→ Aim A: In the forum thread about courier services in the Philippines, which company does Air21 work in conjunction with?
→ Aim B: Carry on the forum thread about courier services in the Philippines, picking up right after its final post.

→ Text provided:
[BEGIN]

I also read this article previously and was somewhat dismayed by being shot down an and asked to try another LBC office.

There's also an LBC link that tells you not to hand off your documents outside of Manila and that the offices that will handle passports are only located in and around Manila.

Air21 works in conjunction with FedEx. But in my region I tried to find an office but they were more like storage rooms so I used the Air21 contact number only (correct Zep) at the US Embassy and all went well including tracking numbers with my passport renewal.


----------



## freebiefan (Nov 11, 2020)

I wouldnt use LBC for anything. 
Tried sending an envelope to London with LBC ....they hummed and hawed on their pc for 10 minutes and then said " is that London Canada ?... 
I replied "no its the other one, the more well known one"... They replied " Sir we cant find it" I replied Thanks and went to DHL.


----------



## Lunkan (Aug 28, 2020)

freebiefan said:


> I wouldnt use LBC for anything.
> Tried sending an envelope to London with LBC ....they hummed and hawed on their pc for 10 minutes and then said " is that London Canada ?...
> I replied "no its the other one, the more well known one"... They replied " Sir we cant find it" I replied Thanks and went to DHL.


 But they didnt thought it was London, USA!   
For foreigners living in Phils with kids in school age, its scary how common it is Filipinos believe European *countries* as Sweden and even Greece are parts of USA... 
And almost no Filipino cant count even the simplest percent, not even many teachers!!! 
Perhaps they are to occupied in school, exersice to some of the common performances  I DONT mean showing knowledge performances but such as Sweden have ONE time per year in Elementary school at the last day, while Phils even have beauty contests for small kids  
In one school teacher told parents to small kids to do the education assignments *themselves* 🤣 NOT guiding the kids, because the kids were long time occupied with exersise to such performance!!!

[END]

→ Recorded data:

[BEGIN]

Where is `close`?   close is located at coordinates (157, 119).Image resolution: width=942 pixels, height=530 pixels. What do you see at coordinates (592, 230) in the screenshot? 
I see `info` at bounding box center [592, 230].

[END]

→ Exercise answer A: FedEx

→ Exercise answer B:
----------



## M.C.A. (Feb 24, 2013)

freebiefan said:


> I wouldnt use LBC for anything.
> Tried sending an envelope to London with LBC ....they hummed and hawed on their pc for 10 minutes and then said " is that London Canada ?...
> I replied "no its the other one, the more well known one"... They replied " Sir we cant find it" I replied Thanks and went to DHL.


I heard this before and it might have been from you Freebiefan. So was this LBC courier in a larger city or a provincial area?

Another note is that some of the workers have fake High School degrees, it's a requirement now to have at least a minimum of a High School degree but like every requirement and red tape bureaucratic response it slows nobody down from obtaining a job. The LBC spot in our Municipality, they have limited English.


----------



## M.C.A. (Feb 24, 2013)

Another big surprise for me is that certain courier offices are open until 10 pm. I used Air21 in the Walmart complex or mall in Sta Rosa Laguna. The local courier services in our area close at 5 pm and like I mentioned previously most won't handle passports or important documents.

My travel timeline is 6hrs back and forth from this complex, I've had to travel2 times now within a month.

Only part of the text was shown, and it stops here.